Yesterday British Airways pilots announced that they’re going on strike September 9, September 10, and September 27, 2019. This follows a contract dispute between pilots and management that has been going on for quite a while.
It’s still possible that this strike will be called off, though as of now British Airways is planning on it happening, and they’re adjusting their schedule accordingly. As part of this they’re trimming their schedule on the above dates. On top of that:
- British Airways is exploring wet lease opportunities, where they could possibly have other carriers operate flights on their behalf over the strike dates
- They’re working with partner airlines to increase capacity to & from London over the strike dates
But as of now we can expect that a lot of flights will be canceled on the above dates. It’s also possible that we’ll see cancelations on the day immediately following any of these strikes. For example, if a flight from London to somewhere is scheduled to depart on the strike date, the return flight the following day could be impacted as well.
However, it appears that British Airways may not be doing an amazing job communicating with customers here.
There are lots of reports of British Airways sending out incorrect flight cancelation notices. So while lots of flights will be canceled, others are receiving cancelation emails even though their flights haven’t actually been canceled.
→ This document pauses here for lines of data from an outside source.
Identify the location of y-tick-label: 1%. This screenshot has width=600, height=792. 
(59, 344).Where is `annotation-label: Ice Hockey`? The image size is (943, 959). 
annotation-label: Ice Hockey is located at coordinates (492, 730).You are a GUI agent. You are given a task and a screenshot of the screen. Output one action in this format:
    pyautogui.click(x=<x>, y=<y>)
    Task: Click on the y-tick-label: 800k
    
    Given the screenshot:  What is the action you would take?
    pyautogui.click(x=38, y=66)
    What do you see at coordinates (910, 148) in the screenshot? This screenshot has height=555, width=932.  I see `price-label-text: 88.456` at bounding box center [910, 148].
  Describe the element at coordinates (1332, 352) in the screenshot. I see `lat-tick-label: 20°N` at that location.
C’mon British Airways, you had one job (okay, they have multiple jobs, but you get the point). 😉
So how can you tell if your flight is actually canceled, or if it was a mistake? Go to the “Manage My Booking” section of British Airways’ website:
- If your flight was actually canceled, you’ll see this clearly reflected in the online itinerary, with struck-through text over the flight details
- If your flight wasn’t actually canceled, you’ll see that the flights appear as usual
So while I’m sure the disruptions from this strike will be bad, they might not be quite as bad as you’d expect based on the number of emails that have been sent out.
Hopefully this saves some of you a lot of headache. On a good day British Airways’ call center hold times are outrageous, so I can only imagine what they’re like now…
Did anyone receive one of these erroneous flight cancelation emails?